Fora os partidos de esquerda radical – que, mesmo assim, caíram na idiotice pelo dogma – ou moderada, todos os outros tem graus variados de anomia institucional onde pululam regras discricionárias em benefício de oligarquias (fechadas ou semifechadas) que não toleram o debate de ideias, ignoram o desenvolvimento pessoal e cultivam o desprezo pelo pensamento sistemático (filosófico ou científico); o que também afeta, de alguma maneira, a direita radical e seu (re)aparecimento tardio (olavismo e bolsonarismo) em ruptura com a tradição integralista (Plínio Salgado) e com a crítica ao espírito de clã (Oliveira Vianna) – tão cara ao positivismo militar.

Em tais condições, os quadros políticos são formados fora do sistema político (stricto sensu), o que afeta tanto sua quantidade quanto sua qualidade. Quanto ao primeiro aspecto, não porque sejam poucos os formados no campo associativo, mas porque são poucos aqueles que se dispõem a transitar para a esfera mais complexa e incerta do Estado (poder político). Quanto ao segundo, a formação associativa (corporativa ou particular-expandida) é insuficiente para habilitar o engajado à esfera da política (geral-superior).

No caso da esquerda, tal problema é contornado pelo fato de a esfera corporativa ser intensamente habitada pela partidária, de modo que o militante (sindical, estudantil ou social) já recebe treinamento partidário em paralelo ao seu próprio – como se pode notar no número de políticos provenientes do movimento estudantil, sindical e identitário.

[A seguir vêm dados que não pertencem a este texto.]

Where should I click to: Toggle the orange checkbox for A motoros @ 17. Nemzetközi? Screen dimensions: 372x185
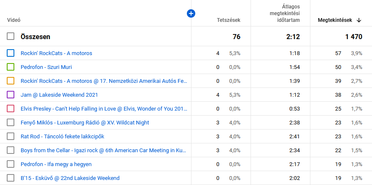(11, 81)
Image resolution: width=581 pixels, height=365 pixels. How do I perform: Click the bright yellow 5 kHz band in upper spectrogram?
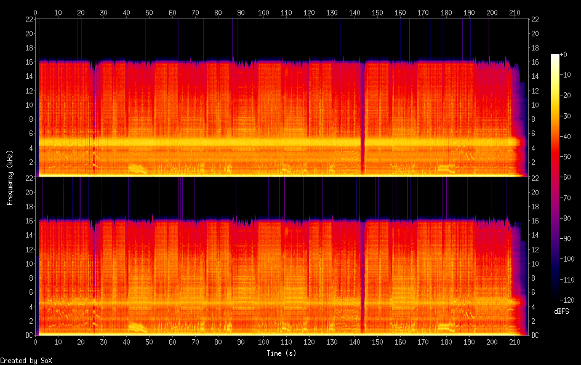246,142
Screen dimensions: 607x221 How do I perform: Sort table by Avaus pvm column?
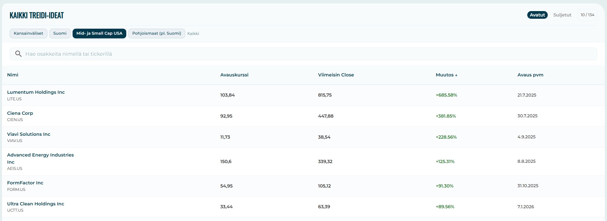coord(530,75)
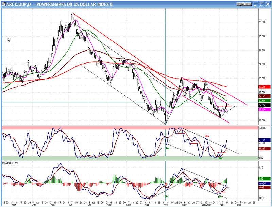Maximize the UUP chart window
The height and width of the screenshot is (207, 272).
point(262,4)
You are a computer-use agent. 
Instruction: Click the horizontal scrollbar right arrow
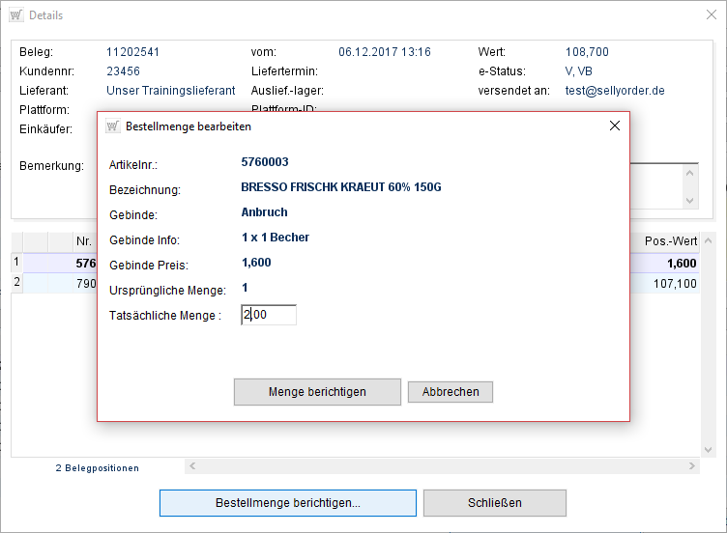click(691, 466)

Não é por outro motivo que liberais e conservadores vêm lançando mão de institutos próprios de formação de quadros políticos, alguns deles se posicionando em leque variado de partidos – como fazem os evangélicos. Neste segmento, situado à extrema-direita, o olavismo se coloca como movimento vocacionado para a formação de um bloco histórico de poder em combate aberto com o campo progressista, como outrora, em forma e direção radicalmente diversos, o catolicismo de esquerda (teologia da libertação) pretendeu, na época de ouro do petismo, sem êxito.

O olavismo, em especial, vem sendo associado à idiotice reinante no debate político do país, embora não se possa, quanto ao método, acusá-lo de pioneirismo: a histeria e, pior, a violência verbal – muitas vezes disfarçada de “performance” –, dois aspectos constitutivos da idiotice reinante, foram usadas e abusadas pelo campo progressista muito antes, na época em que "bolsonarismo" não passava de um xingamento assacado contra qualquer crítico do PT depois do Mensalão. A imensa avenida pavimentada pelos petistas – aberta em priscas eras pelos stalinistas – encontra-se hoje tomada por bolsomínions (e seus antípodas siameses) inspirados ou formados pelo “Professor Olavo".

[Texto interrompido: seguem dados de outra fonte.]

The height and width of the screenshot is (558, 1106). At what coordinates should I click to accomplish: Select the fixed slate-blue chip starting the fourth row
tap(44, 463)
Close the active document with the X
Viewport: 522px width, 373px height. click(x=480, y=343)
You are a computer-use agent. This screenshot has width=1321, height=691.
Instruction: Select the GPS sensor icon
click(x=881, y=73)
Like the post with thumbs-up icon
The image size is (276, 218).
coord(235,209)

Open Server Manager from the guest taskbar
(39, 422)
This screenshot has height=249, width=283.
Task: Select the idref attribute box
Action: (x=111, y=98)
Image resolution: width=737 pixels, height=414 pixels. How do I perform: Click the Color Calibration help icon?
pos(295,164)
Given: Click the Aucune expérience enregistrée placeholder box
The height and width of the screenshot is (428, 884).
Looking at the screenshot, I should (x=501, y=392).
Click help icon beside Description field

A fonte histórica deste aprendizado da “política de massas”, de onde se origina a explosão participativa  que veio a redimensionar o fenômeno em tela, foi o jacobinismo (francês) do séc. XVIII e o movimento operário (inglês) do XIX, otimistamente percebidos por Marx e Engels como rudeza do aprendizado. É dessa fonte, mais particularmente de Lênin, que Olavo de Carvalho pretende derivar seu método de ação, a partir de sua experiência no PCB dos anos 1970, onde conheceu tais autores.

Lênin, na Russia dos anos 1910, em meio a uma sociedade esmagadoramente camponesa, impactada pelo capitalismo europeu, entrou em rota de colisão com a ortodoxia marxista da II Internacional, de base urbana e sindical, passando a valorizar o protagonismo das massas camponesas exploradas, sob a liderança do operariado, inaugurando uma inédita aliança operário-camponesa-estudantil que derrubaria o regime liberal que sucedera o czarismo e abriria caminho para o socialismo (comunismo de guerra, 1918-1920).

O uso de métodos autoritários e heterodoxos, por parte dos leninistas, para impulsionar tal projeto revolucionário, rendeu à Lênin críticas, tanto à direita (K.Kautsky) como à esquerda (R.Luxemburgo) da social-democracia, em relação ao abandono da perspectiva democrática do movimento operário. Os desdobramentos da vitoriosa Revolução Bolchevique (1917) e sua consolidação pós-Lênin (stalinismo), não deixaram dúvidas quanto ao acerto de tais críticas.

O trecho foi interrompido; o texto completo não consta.